Maintained by: David J. Birnbaum (djbpitt@gmail.com)
Last modified:
2022-04-20T00:07:23+0000
For the XPath test, you will be using XPath to take a closer look at individual characters in Shakespeare’s Hamlet. We recommend working in the XPath/XQuery Builder view instead of the small XPath toolbar at the top of your <oXygen/> window because some of these expressions can get long, and it is easier to stay organized if you can see the entirety of your XPath expression as you are typing. Like all of our tests, this one is open-book, which means that you can consult notes, books, the Internet and other resources, except that you cannot receive any assistance from another person. Should you get stuck in a way that does not respond to your best rubber duck debugging efforts, feel free to post an inquiry in our Slack workspace and we’ll try to point you in the right direction. You should submit your answers (the full XPath expressions, not just the result of evaluating them) in a properly formatted markdown document. That includes surrounding XPath expressions in backticks.
Using the version of Hamlet that we have been using for all the previous
XPath assignments (http://dh.obdurodon.org/bad-hamlet.xml), complete the following tasks.
There are alternative good solutions for some of them, so you will not need to use
all of the following functions, but some that we used include
avg()
,
distinct-values()
,
matches()
,
normalize-space()
,
round()
,
sort()
,
string-join()
,
tokenize()
, and
translate()
. Don’t guess at how these work; if you
aren’t already familiar with them, look up the number of arguments they require and
what each argument means in Michael Kay or an alternative reference.

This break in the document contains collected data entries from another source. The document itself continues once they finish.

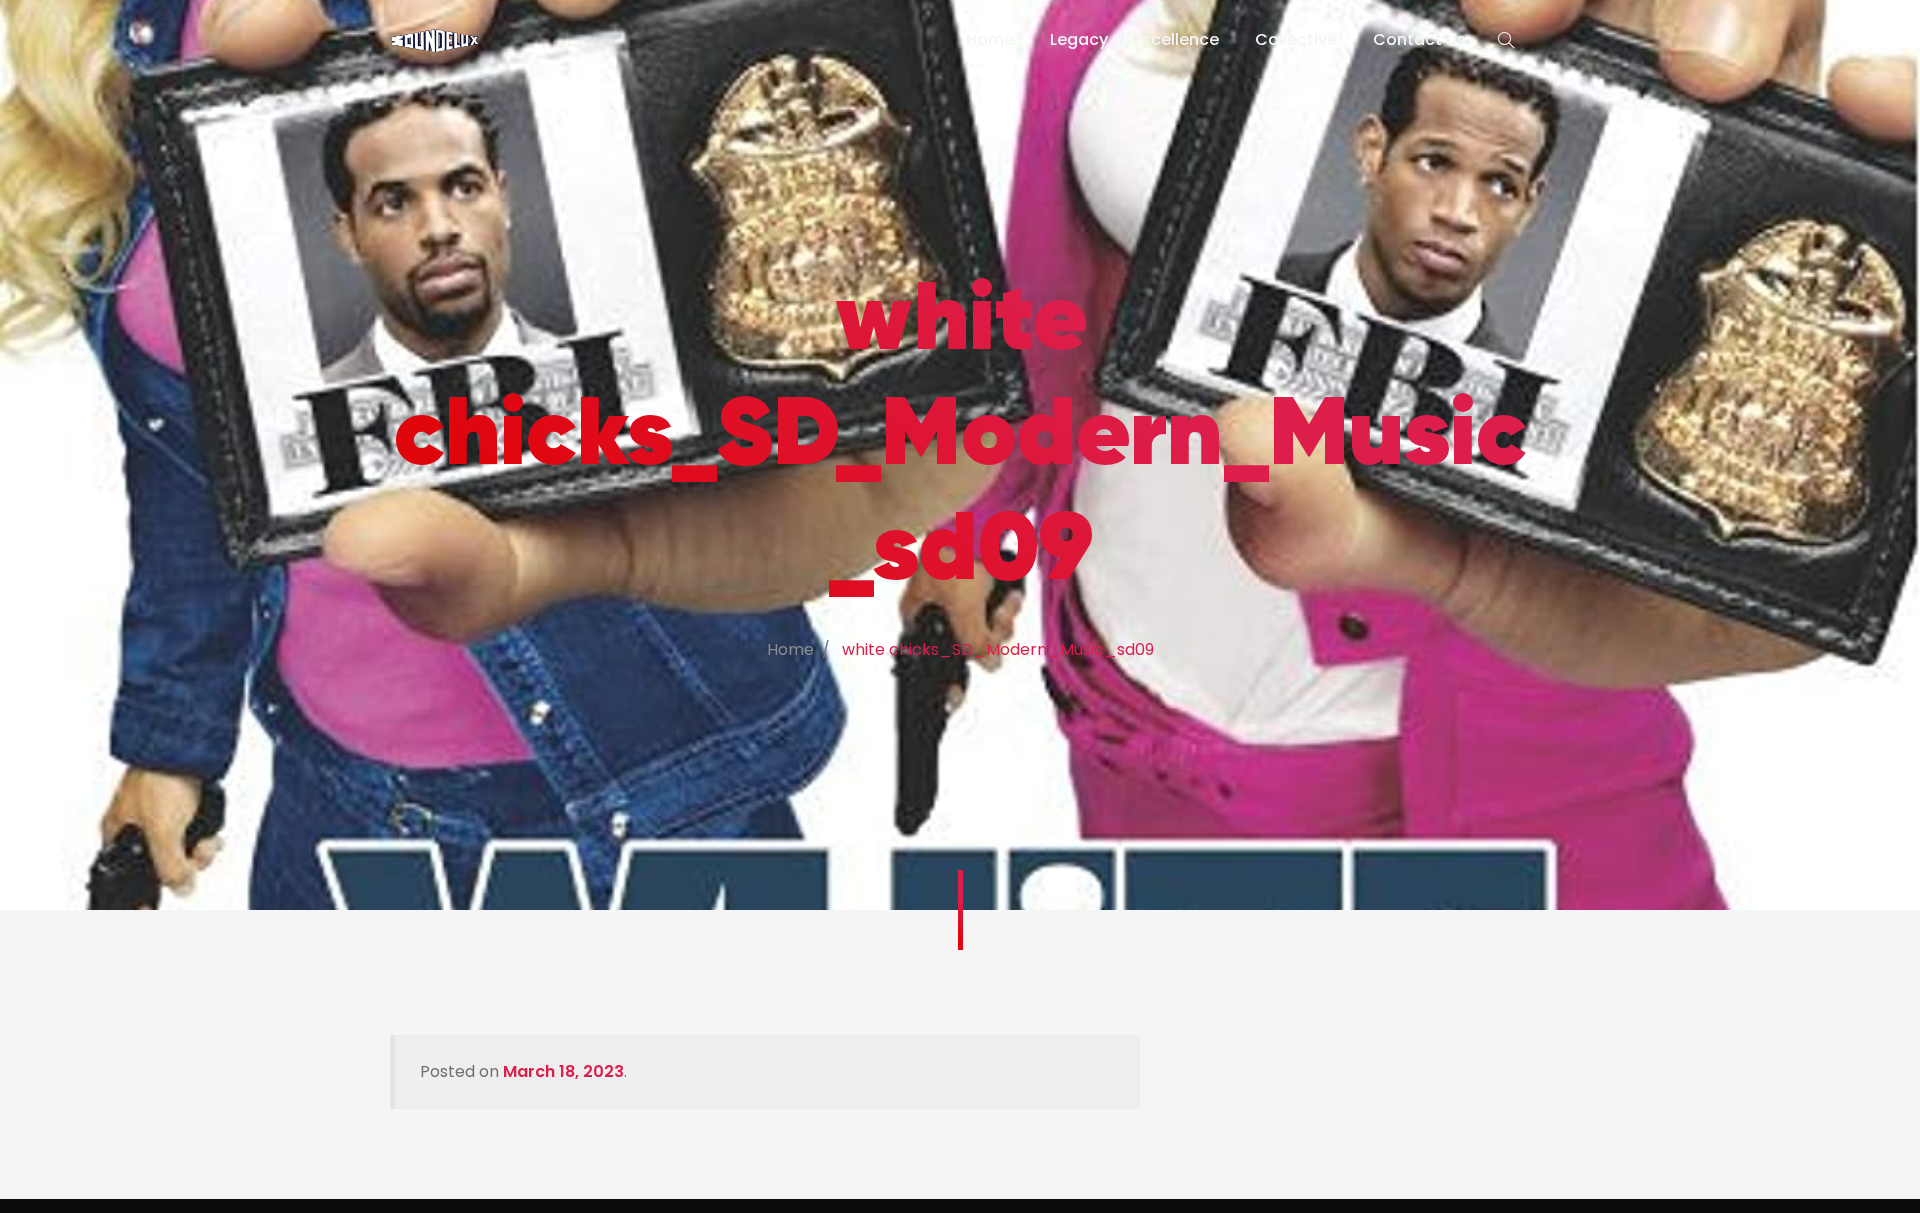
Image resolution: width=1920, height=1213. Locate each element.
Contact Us (1419, 39)
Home (990, 39)
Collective (1296, 39)
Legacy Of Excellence (1134, 39)
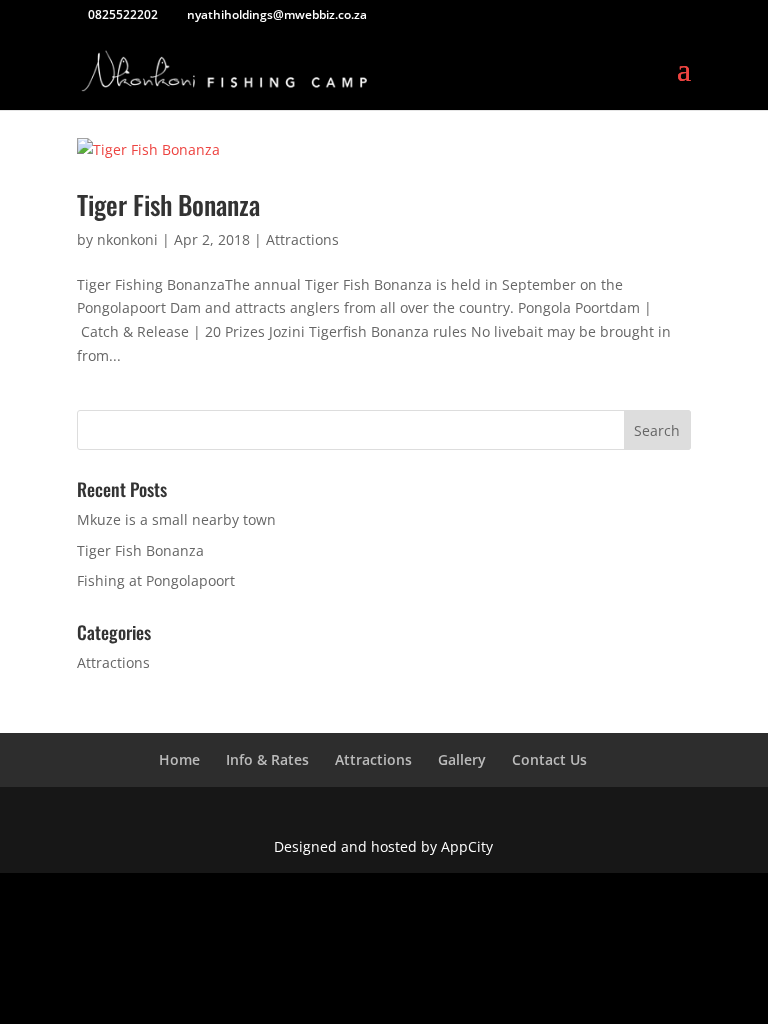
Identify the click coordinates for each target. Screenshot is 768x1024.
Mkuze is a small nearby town (176, 519)
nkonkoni (127, 239)
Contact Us (549, 759)
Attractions (302, 239)
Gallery (462, 759)
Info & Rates (267, 759)
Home (179, 759)
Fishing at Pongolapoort (156, 580)
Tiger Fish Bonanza (168, 204)
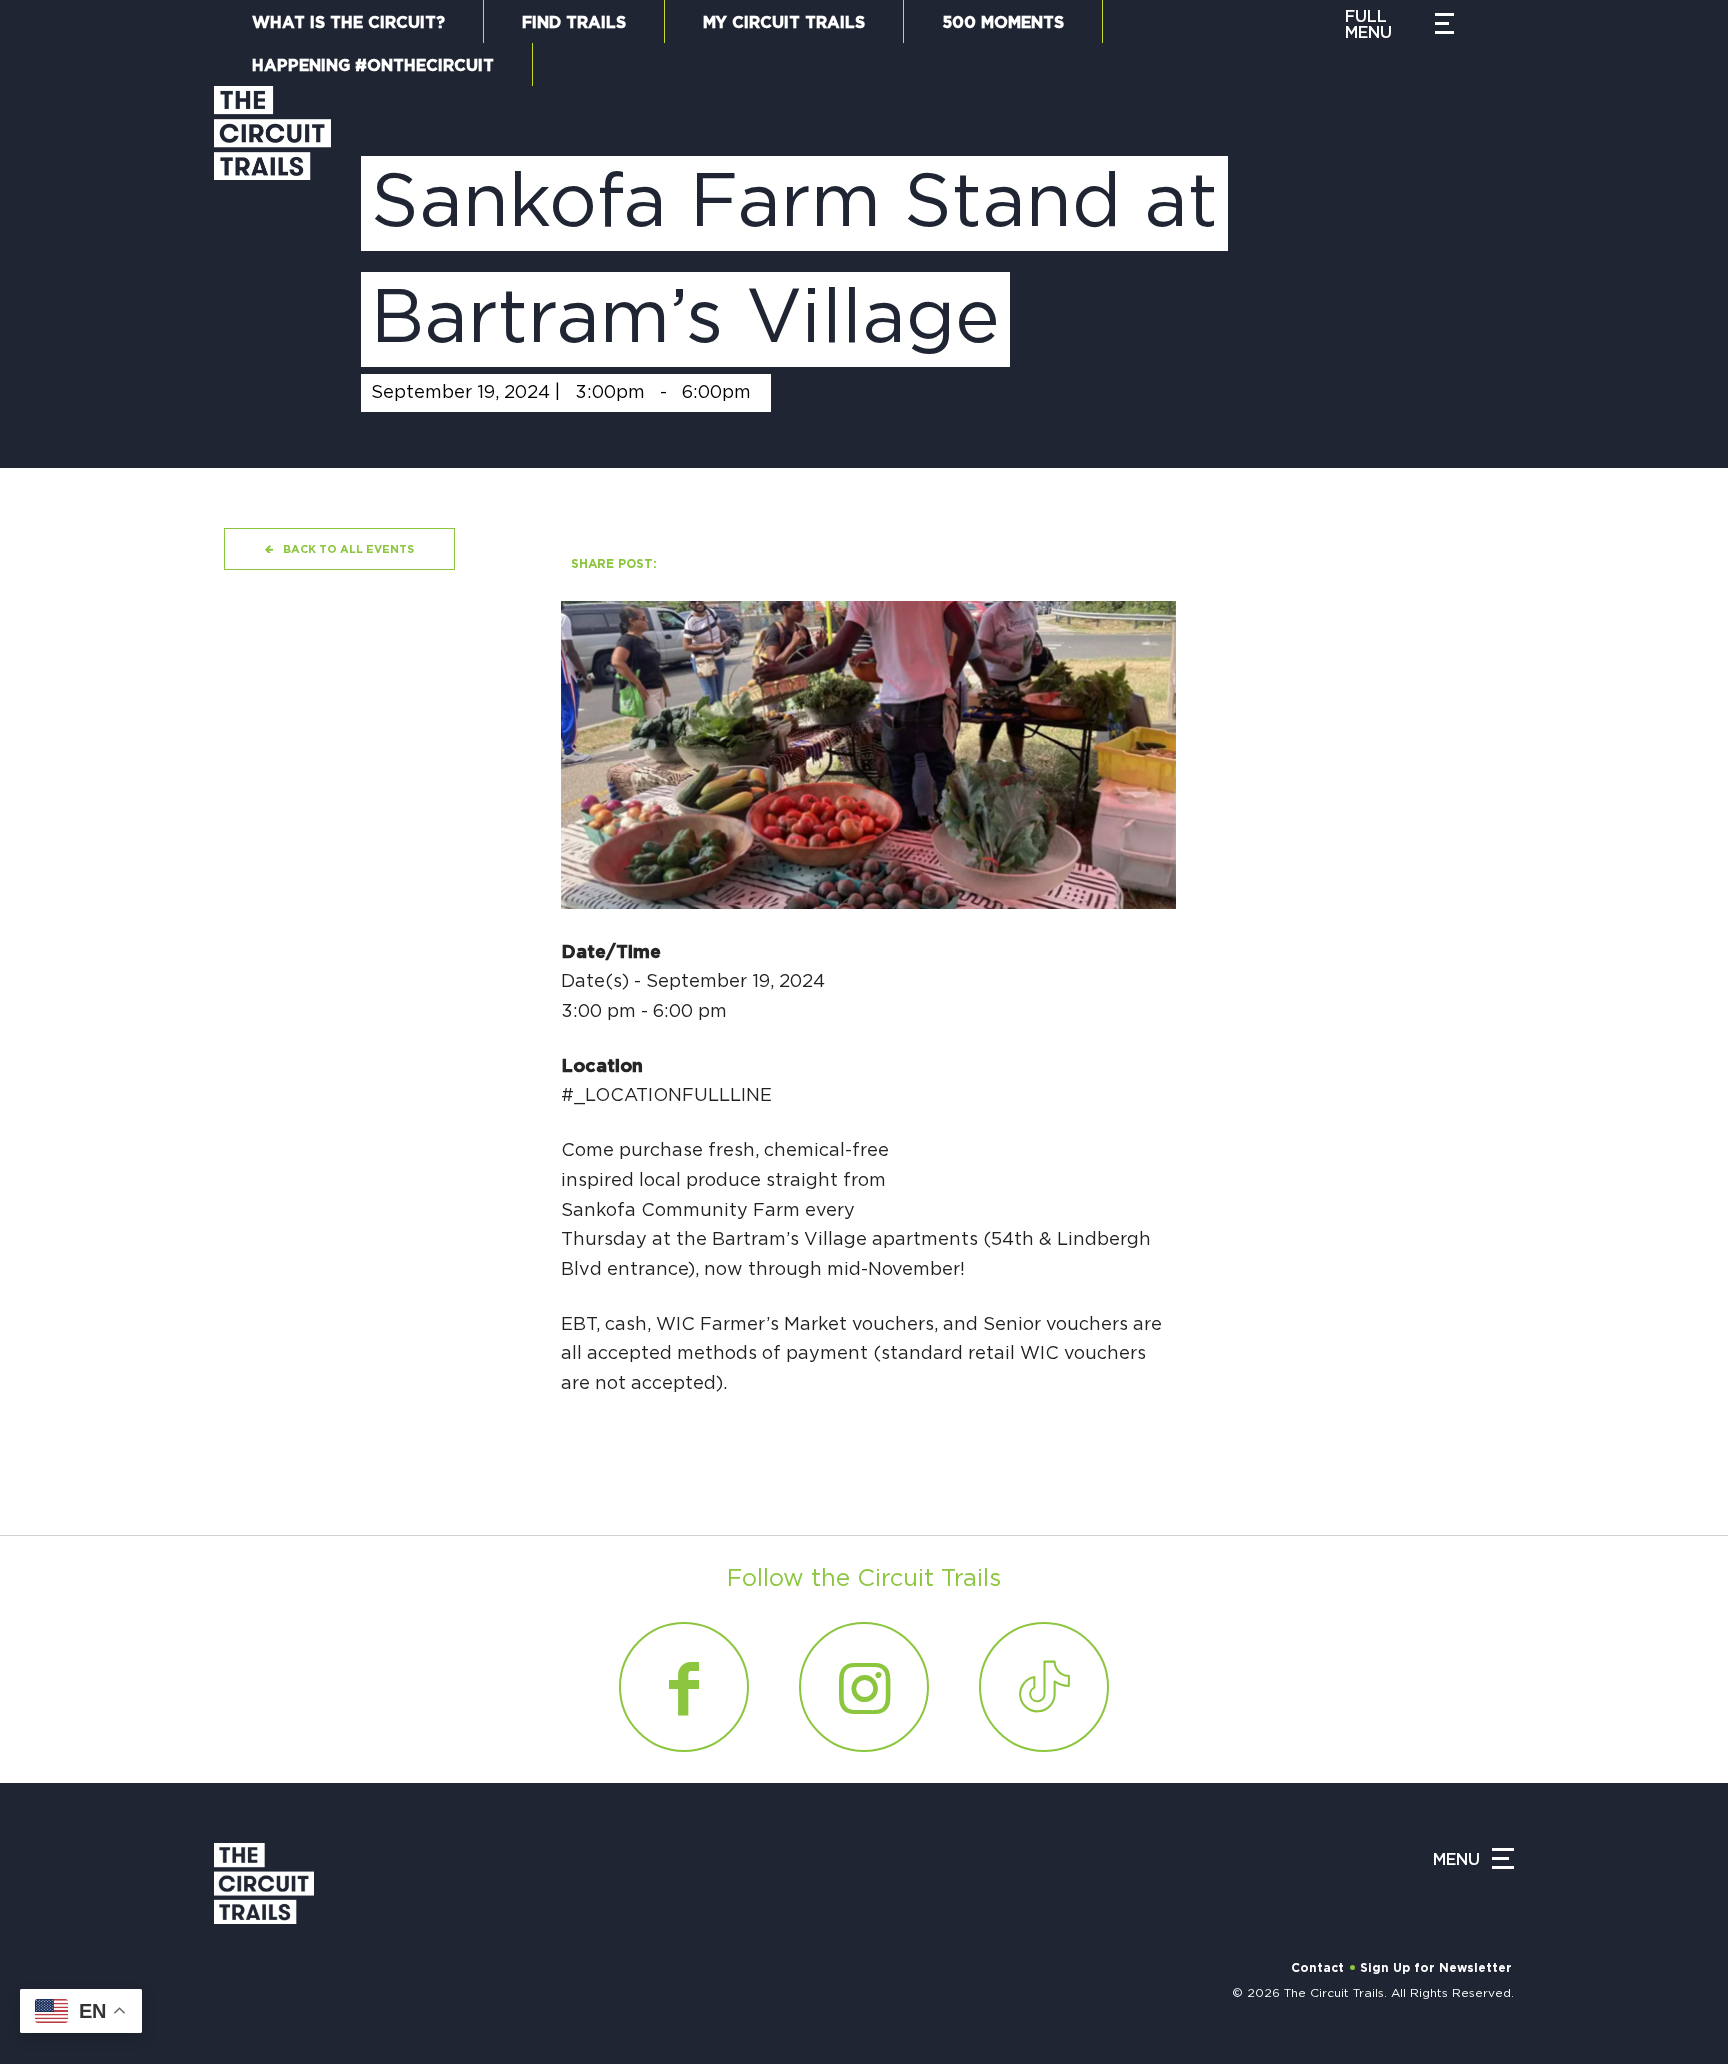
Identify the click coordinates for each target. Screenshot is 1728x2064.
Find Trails (574, 23)
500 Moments (1003, 23)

Here are two details to keep in mind:
Some lines in the XML begin with spurious space characters. For example:
I say, away! Go on; I'll follow thee.
Exeunt Ghost and Hamlet.
]]>
begins with a space even though the first word spoken is the word I
.
Whether those spaces require special handling depends on how you approach
the tasks below, but whatever approach you take, you’ll want to verify that
these lines are being treated properly.
You may need to select the text node children of an element that contains
mixed content. For example, the line above contains mixed content, in this
case consisting of a single text node (that is, plain text) followed by a
single <stage>
element. Much as you
can select the <stage>
element
children of all lines with //l/stage
,
you can select the text node children of all lines with
//l/text()
. The path step spelled
text()
is not a function (even though
it looks like one with its trailing parentheses); it’s the way to say, in
this path expression, select the text nodes on the child axis of each of
the nodes selected by the previous path step
.
The technical term for text()
is
that it’s a node test for text nodes, that is, it tests for
and selects text nodes. This is similar to the way that
*
in
//l/*
tests for and selects all
element children of each <l>
element (but not any children that are not element nodes, like text
nodes or comment nodes) and stage
in //l/stage
tests for and selects
element nodes that are of type
<stage>
(but not any children
that are not element nodes or that are element nodes of other types).
See Kay, p. 614.
Find all of Hamlet’s spoken lines (which may be represented by
<l>
or
<ab>
elements) in the play and
select only those that begin with the word I
(not just the letter
I
). The result should be a sequence of elements of type
<l>
or
<ab>
.
//(l | ab)[ancestor::sp[@who eq 'Hamlet']][starts-with(normalize-space(.), 'I ')]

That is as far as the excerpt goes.